L. Neil Smith's

Number 19, December 1, 1996

Armed and Dangerous: To Criminals!

By Sunni Maravillosa

Exclusive to The Libertarian Enterprise

         I used to hate guns. I used to think that it was the gun's fault that some people were so brutally violent toward others. I couldn't understand why someone would want one, and thought that people who liked guns were "gun nuts". For many years I vowed I would never have a gun in my house.
         Now, I am the proud owner of a .45 auto Sig-Sauer. I have a wish-list of accessories I'd like for it, as well as a list of other firearms I want, including a shotgun and a high-power, scoped rifle. I love to go target shooting. I love the smell of gunpowder, the clink of spent brass.
         What led to my complete change in attitude?
         It was nothing specific, really, no crime committed against me. I simply awoke, gradually, to some harsh realities.
         Being a woman, I recognized the fact that most men are stronger than I am. And that men commit most violent crimes. So, if someone were to try to hurt me, I would probably be at a disadvantage at the outset.
         I also realized that the protection offered by the police is an illusion. They cannot protect everybody, and they do not. At best they can collect information after the fact, and in some cases they catch the aggressor.

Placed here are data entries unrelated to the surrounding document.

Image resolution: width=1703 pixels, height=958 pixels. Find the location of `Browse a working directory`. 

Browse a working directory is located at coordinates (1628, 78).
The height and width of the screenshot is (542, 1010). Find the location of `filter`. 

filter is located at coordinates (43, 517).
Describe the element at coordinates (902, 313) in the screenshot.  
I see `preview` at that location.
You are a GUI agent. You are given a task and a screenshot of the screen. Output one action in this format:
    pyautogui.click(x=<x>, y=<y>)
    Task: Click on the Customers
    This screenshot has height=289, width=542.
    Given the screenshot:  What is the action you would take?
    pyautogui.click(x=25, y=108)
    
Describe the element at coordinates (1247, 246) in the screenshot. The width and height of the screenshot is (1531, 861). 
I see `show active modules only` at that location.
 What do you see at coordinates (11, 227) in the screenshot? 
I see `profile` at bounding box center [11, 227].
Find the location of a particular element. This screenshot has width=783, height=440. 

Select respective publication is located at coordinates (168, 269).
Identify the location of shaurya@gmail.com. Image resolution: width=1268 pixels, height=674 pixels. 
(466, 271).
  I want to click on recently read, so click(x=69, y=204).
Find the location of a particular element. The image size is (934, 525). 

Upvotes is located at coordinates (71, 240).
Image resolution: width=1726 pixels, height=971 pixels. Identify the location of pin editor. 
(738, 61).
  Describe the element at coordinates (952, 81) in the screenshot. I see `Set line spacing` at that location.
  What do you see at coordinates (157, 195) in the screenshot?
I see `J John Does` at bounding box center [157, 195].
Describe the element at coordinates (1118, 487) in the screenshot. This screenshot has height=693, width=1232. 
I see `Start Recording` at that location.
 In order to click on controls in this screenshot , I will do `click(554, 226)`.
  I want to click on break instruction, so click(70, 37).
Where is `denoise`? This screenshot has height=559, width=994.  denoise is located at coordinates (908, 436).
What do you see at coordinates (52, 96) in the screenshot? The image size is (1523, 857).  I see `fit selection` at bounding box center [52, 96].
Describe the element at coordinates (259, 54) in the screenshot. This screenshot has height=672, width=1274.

Whether or not justice is served in this way is best saved for a different essay.
         Most importantly, I asked myself, "Whose life are you living?" MINE! And whose responsibility am I? MY OWN! This set me to thinking about what I would be willing to do to protect my life and property.
         This is not just a simple mental exercise. A crucial, fundamental principle is at work here. If I won't protect myself, what right do I have to expect another person to risk his or her life for mine? It's a moral question. One has a duty to protect oneself to the best of one's ability.
         My answer involves firearms. They have many advantages: they are a great equalizer of force; they do not require brute strength nor close proximity to be effective; and they often act as a powerful deterrent upon sight.
         The first firearm I owned, along with my then husband, was a 12-gauge shotgun-- a Remington 870 Wingmaster. And what a joy it was to shoot that gun! Once I had learned the basics of proper gun handling and safety (this is absolutely essential; most gun accidents happen because of unsafe handling), learning to sight and shoot it was pure pleasure for me. One of the most satisfying aspects of the process was the knowledge that, if someone were to try to aggress upon me, I would be able to defend myself. The brute strength disadvantage disappeared. Not having any fear of the gun, I quickly became a consistently good shot with it.
         When my marriage ended, my husband kept the shotgun, due more to stereotypes rather than anything else. The two months I spent without a firearm, after having been accustomed to having one nearby, was a difficult period for me. I felt vulnerable. For the first time I realized how important a weapon of deadly force is to me. I never want to be an easy target for anyone. It took almost no thought for me to decide to purchase a handgun in order to protect myself, and eliminate that vulnerability.
         Researching and buying my Sig-Sauer P220 was an educational experience. Although some gun-shop owners still have 1950s-era attitudes, most people I talked to were helpful and willing to share their knowledge. I had expected some people to try to talk me down to a smaller caliber piece, but that rarely happened. Once I demonstrated that I had some knowledge and experience with guns, it almost always disappeared.
         The five-day waiting period that my state requires for a background check was among the longest waits in my life. These laws, and federal ones like the Brady Law, make it impossible for people to protect themselves with guns during that period, something that is one's right to do.
         My handgun is in a safe place, loaded at all times, and ready to use should the need arise. I have taken an oath to uphold the non-aggression principle, so I will never use it to aggress against another: But woe to anybody who tries to aggress upon me or my property!
         This is not a contradictory attitude with respect to the use of force. If someone initiates the use of force against me, my loved ones, or my property, it is my right and my responsibility to use whatever force is necessary to counter the attack. By arming myself and taking responsibility for my own protection, I have withdrawn from the ineffective government "protection" racket.
         Some people may read this and still be reluctant to accept my arguments for owning a firearm. Consider this: in a society where most individuals are armed, and it is difficult to identify the armed from the unarmed, what would the crime rate be? If the intended victim might be armed with equal or perhaps greater force than the aggressor, how would that affect the aggressor's decision? Violent criminals thrive in our society because they know the odds of any given person having a firearm are low. Government laws restrict access to firearms only for the law-abiding.
         Self-protection is not a right given to an individual by any government or other entity; it is one's by virtue of one's existence and the value a person puts in his or her life. If you do not value your life enough to act to preserve or maintain it, why should you expect anyone else to do so?

Sunni is a psychology professor at a private midwestern university. She thinks of herself as a 'stealth professor', planting question-bombs in her students' minds to encourage them to think about their values and liberty-related issues.